15 Facts About Kitoye Ajasa
Kitoye Ajasa was conservative, and worked closely with the colonial authorities.
Kitoye Ajasa thought that progress would only be possible if Africans adopted European ideas and institutions.
Kitoye Ajasa was from a branch of the Saro community that had migrated from Ajase in Dahomey to Lagos.
Kitoye Ajasa's father, Thomas Benjamin Macaulay, had been born in Dahomey, taken into slavery and then freed in Sierra Leone.
Kitoye Ajasa then moved to England where he attended Dulwich College, a public school, and then studied law at the Inner Temple Inn of Court.
Kitoye Ajasa changed his name to Kitoye Ajasa after spending twelve years in London.
Kitoye Ajasa returned to Lagos, where he started his legal practice.
In 1906, Kitoye Ajasa became an unofficial member of the Legislative Council, and in 1914, he was made a member of the Nigerian Council of Governor-General Frederick Lugard, 1st Baron Lugard.

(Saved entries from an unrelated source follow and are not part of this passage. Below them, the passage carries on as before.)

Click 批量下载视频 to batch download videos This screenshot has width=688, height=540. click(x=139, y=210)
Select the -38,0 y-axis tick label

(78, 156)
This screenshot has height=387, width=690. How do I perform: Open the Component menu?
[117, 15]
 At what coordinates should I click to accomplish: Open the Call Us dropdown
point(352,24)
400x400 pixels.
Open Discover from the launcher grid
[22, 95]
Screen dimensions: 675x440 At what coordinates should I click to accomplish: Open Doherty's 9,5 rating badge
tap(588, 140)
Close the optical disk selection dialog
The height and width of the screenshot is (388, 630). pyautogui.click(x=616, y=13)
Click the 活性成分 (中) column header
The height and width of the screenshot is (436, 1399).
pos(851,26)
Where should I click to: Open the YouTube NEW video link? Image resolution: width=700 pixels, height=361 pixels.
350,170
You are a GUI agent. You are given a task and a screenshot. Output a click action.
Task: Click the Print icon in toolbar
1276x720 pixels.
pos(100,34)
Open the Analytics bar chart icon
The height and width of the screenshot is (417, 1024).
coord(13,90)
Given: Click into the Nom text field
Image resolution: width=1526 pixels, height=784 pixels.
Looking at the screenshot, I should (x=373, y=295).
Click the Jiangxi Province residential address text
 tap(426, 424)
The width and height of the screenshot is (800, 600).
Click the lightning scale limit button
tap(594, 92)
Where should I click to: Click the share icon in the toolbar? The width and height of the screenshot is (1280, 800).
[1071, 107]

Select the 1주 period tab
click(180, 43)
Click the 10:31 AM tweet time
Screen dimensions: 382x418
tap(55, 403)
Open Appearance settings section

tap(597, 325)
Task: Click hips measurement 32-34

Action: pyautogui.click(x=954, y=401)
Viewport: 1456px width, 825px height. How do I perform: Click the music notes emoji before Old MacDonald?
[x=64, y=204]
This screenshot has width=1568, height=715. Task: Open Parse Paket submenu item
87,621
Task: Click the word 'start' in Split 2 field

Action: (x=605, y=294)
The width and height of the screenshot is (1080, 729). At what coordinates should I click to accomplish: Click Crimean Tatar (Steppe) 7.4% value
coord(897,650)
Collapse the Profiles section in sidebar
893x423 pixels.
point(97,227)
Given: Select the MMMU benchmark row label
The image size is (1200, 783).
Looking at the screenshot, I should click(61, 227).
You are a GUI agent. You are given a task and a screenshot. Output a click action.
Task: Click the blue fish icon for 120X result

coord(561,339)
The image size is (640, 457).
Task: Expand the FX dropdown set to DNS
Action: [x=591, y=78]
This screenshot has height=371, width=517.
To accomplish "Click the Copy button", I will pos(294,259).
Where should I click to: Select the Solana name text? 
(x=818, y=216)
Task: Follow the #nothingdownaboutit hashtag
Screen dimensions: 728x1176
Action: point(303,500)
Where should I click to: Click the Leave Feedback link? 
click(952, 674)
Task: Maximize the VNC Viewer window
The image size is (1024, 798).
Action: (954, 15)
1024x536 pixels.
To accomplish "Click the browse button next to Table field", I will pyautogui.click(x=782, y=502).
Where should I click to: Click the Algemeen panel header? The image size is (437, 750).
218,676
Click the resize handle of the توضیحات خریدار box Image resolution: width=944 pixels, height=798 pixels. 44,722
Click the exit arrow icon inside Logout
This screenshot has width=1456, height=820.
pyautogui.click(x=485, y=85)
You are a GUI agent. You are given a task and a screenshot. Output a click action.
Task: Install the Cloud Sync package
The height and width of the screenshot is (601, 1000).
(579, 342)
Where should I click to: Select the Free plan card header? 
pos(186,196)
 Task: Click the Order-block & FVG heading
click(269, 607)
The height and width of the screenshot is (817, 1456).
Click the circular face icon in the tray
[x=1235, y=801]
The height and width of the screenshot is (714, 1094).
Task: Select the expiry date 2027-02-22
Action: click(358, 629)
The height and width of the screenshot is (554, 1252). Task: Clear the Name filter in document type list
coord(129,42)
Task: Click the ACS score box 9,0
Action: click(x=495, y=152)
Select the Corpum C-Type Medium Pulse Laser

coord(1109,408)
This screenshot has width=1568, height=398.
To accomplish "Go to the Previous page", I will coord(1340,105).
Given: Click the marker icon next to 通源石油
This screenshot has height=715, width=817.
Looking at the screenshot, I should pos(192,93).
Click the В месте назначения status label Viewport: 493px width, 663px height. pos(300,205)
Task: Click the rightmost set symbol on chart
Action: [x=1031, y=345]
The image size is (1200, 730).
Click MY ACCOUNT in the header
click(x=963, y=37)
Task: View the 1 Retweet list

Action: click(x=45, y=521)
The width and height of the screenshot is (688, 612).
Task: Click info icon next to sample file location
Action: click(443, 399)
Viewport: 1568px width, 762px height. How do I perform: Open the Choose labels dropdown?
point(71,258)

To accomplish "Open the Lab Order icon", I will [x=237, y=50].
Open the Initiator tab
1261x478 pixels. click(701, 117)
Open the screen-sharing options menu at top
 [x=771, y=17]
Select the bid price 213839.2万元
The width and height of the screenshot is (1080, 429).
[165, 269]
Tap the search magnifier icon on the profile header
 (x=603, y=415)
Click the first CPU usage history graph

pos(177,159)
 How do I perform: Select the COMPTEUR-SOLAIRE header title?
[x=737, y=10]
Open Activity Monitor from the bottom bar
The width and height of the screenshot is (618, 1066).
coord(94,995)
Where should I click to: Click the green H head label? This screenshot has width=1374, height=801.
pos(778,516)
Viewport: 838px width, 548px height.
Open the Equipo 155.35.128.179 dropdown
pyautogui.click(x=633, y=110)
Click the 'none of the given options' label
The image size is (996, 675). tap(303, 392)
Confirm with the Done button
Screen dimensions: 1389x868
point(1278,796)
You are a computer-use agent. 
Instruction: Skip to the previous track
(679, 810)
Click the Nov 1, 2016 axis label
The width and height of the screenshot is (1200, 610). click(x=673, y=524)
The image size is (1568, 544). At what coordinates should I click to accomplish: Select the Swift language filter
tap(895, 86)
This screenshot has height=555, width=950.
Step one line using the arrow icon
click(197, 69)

Kitoye Ajasa was one of the leading members of the People's Union founded in 1908 by John Randle.
Kitoye Ajasa founded the Nigerian Pioneer in 1914 as an alternative to the radical Weekly Record of John Payne Jackson.
Kitoye Ajasa wrote in 1923 that his paper "existed in order to interpret thoroughly and accurately the Government to the people and the people to the Government".
Kitoye Ajasa became a Judge of the High Court of Lagos.
Kitoye Ajasa was made an Officer of the Order of the British Empire in the 1924 Birthday Honours and was made a Knight Bachelor in the 1928 Birthday Honours.
Kitoye Ajasa's children included the Nigerian nationalist and feminist Oyinkan, Lady Abayomi.